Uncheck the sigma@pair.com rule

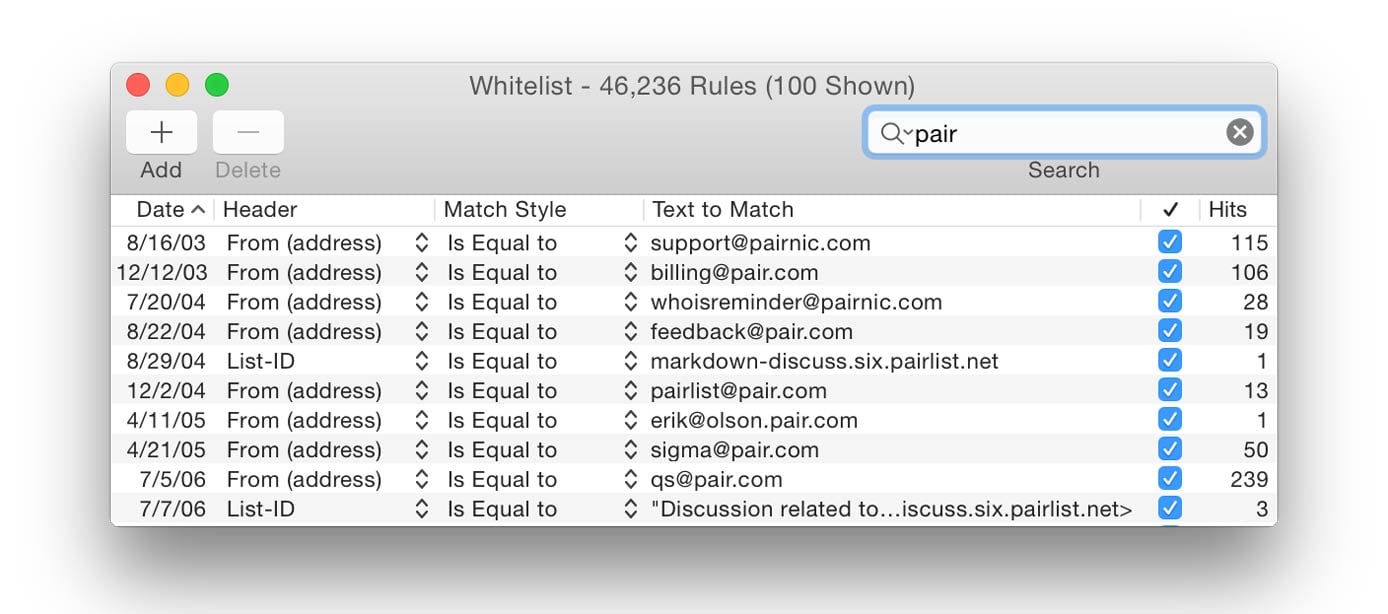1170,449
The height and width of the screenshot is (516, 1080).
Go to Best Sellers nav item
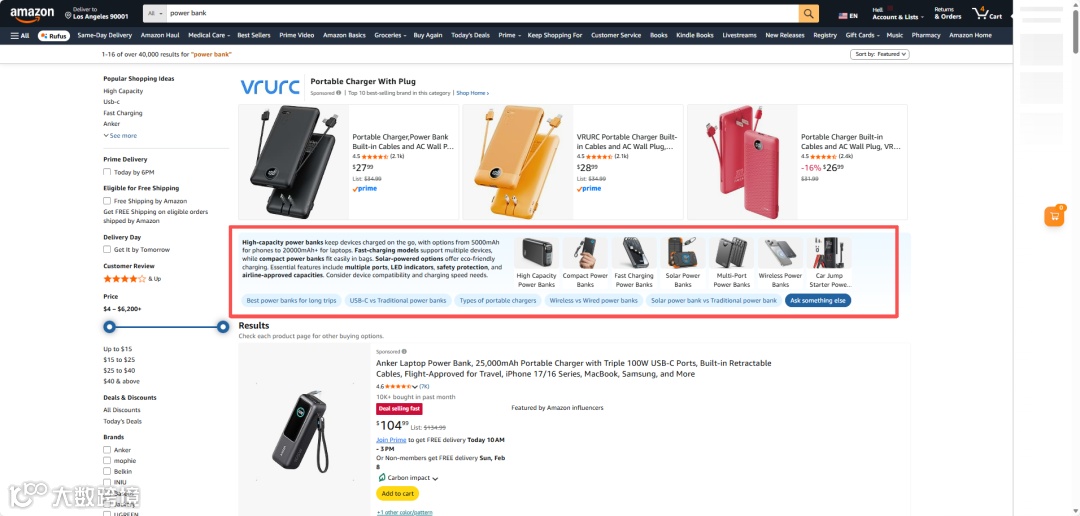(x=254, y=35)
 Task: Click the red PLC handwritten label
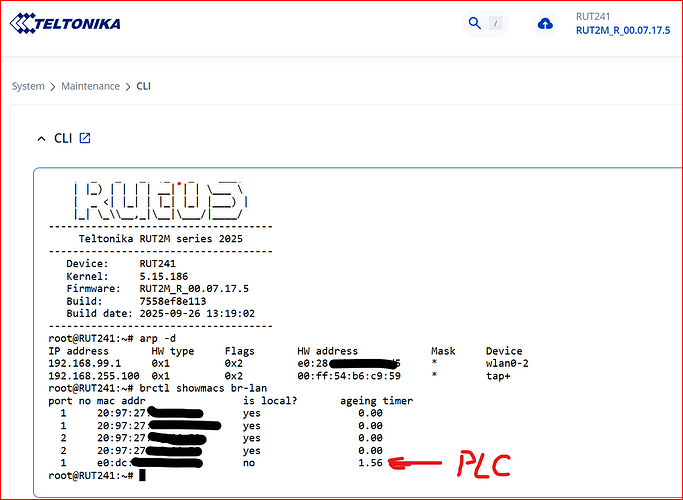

═══

The required output is the span of lines from the line with "Go to Best Sellers nav item" through the final line of the listing above, reproduced exactly, minus the pictures.

Go to Best Sellers nav item
(x=254, y=35)
 Task: Click the red PLC handwritten label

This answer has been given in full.